OBJETIVO DEL EJERCICIO ▸
¿Podrías extender el texto sobre los viñedos de Claudio en la cuenca del río Limay a partir de su última oración?

En 2005, con un plan definido, pero sabiendo que exigía paciencia, mucho trabajo y comenzar desde cero con dos viñedos en diferentes puntos de la gran cuenca del río Limay - uno en Senillosa y otro en Picún Leufú-, Claudio empezó su derrotero. No fue fácil, había mucha voluntad pero pocas tierras disponibles y él quería que las zonas fueran esas. Implicó presentar el proyecto a la gente de la zona, hablar del buen impacto que podría generar a futuro, allá a lo lejos. De esa forma, casi sin quererlo, el sueño del vino también fue adquiriendo algo de comunidad. Y así comenzó la siembra. Todo parecía marchar bien, sólo faltaba que el viento, el frío, el rocío del río, la arena, la belleza árida de esta porción neuquina y el tiempo hicieran lo suyo. Y también, o sobre todo, encontrar un nombre para el vino.
Zorro y arena
Sin embargo, con el correr de los meses, empezaron a detectar que en el viñedo de Senillosa las plantas no estaban creciendo como esperaban. Lo que sucedía era que una plaga de conejos se comía las vides y era imposible controlarlos. Hasta que entonces llegaron los zorros.

DATOS REGISTRADOS ▸

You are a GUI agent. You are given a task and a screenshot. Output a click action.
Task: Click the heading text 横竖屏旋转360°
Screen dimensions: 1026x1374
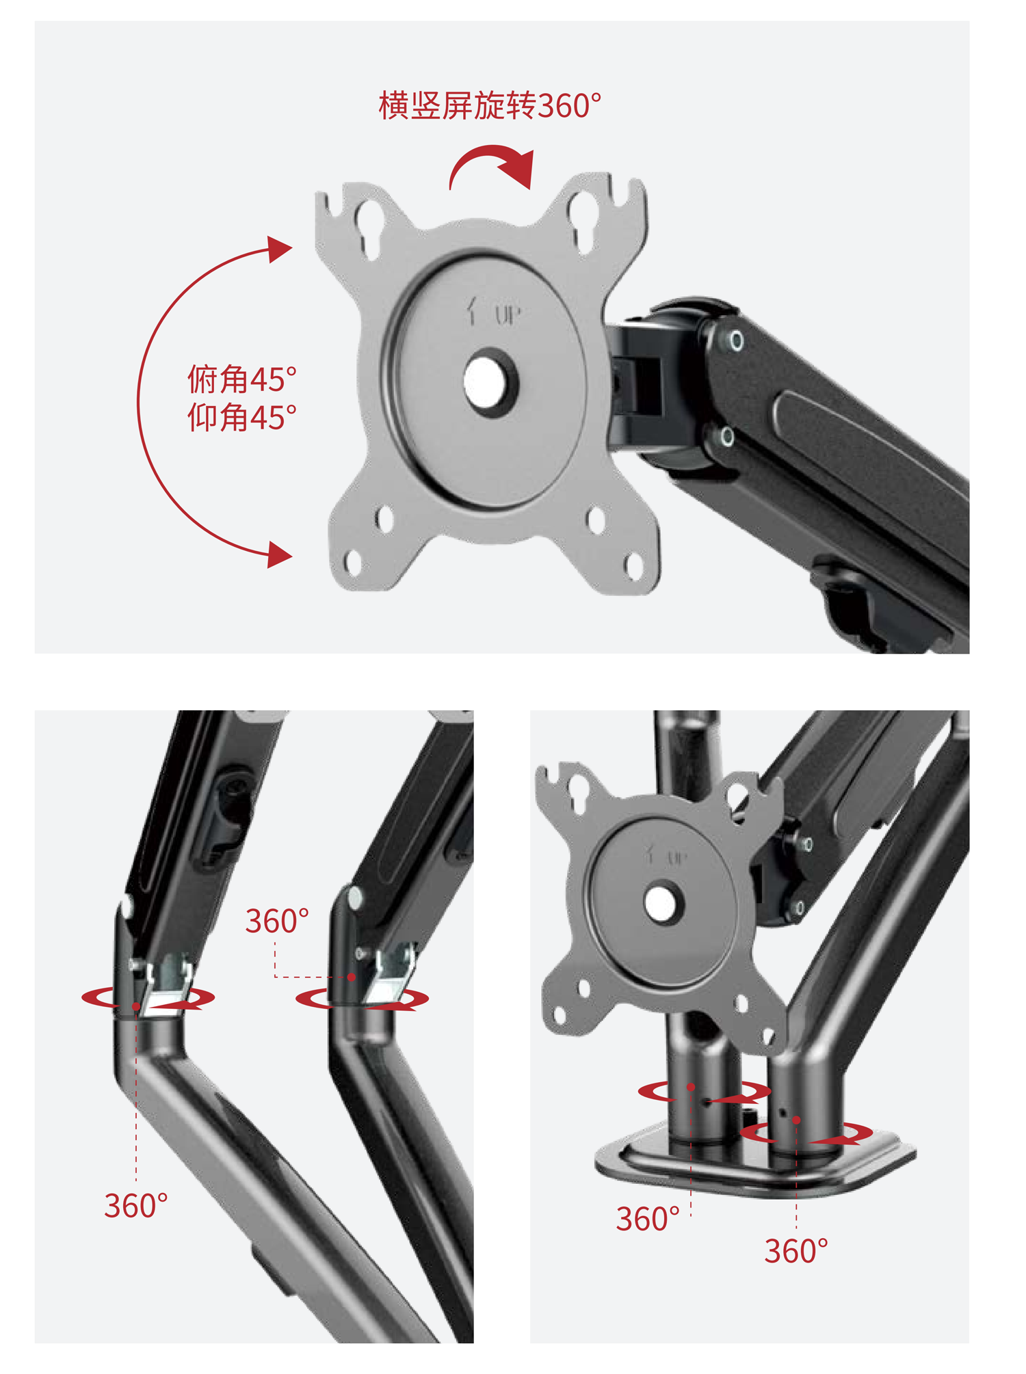coord(490,106)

RESPUESTA A LA CONSIGNA ▸
Eran una pareja de zorro jóvenes, que armaron su madriguera a orillas de la laguna natural ubicada en el corazón del viñedo. La llegada de los animales autóctonos, poco a poco, devolvió el equilibrio natural y no sólo salvó el viñedo, sino que también trajo consigo un nombre, un relato, una identidad.
“La línea joven de nuestro vino se llama Zorro y Arena en honor a ellos y a la oportunidad que le dieron a esta historia. Es también una reivindicación del zorro en el más amplio sentido. Muchas veces el zorrito tiene mala fama por ser cazador, y es lógico, se abastece, éste es su hábitat natural”, dice Gonzalo, antes de relatar otra de las tantas sincronías que habita la historia de la Bodega con alma de zorro.
El peso de la amistad
Poco tiempo después de aquel viaje a Zapala, en el que Gonzalo vio por primera vez al viento educar las uvas, decidió volverse con su familia a Neuquén. Vivían en Comodoro Rivadavia, pero era momento de buscar y encontrar nuevas oportunidades.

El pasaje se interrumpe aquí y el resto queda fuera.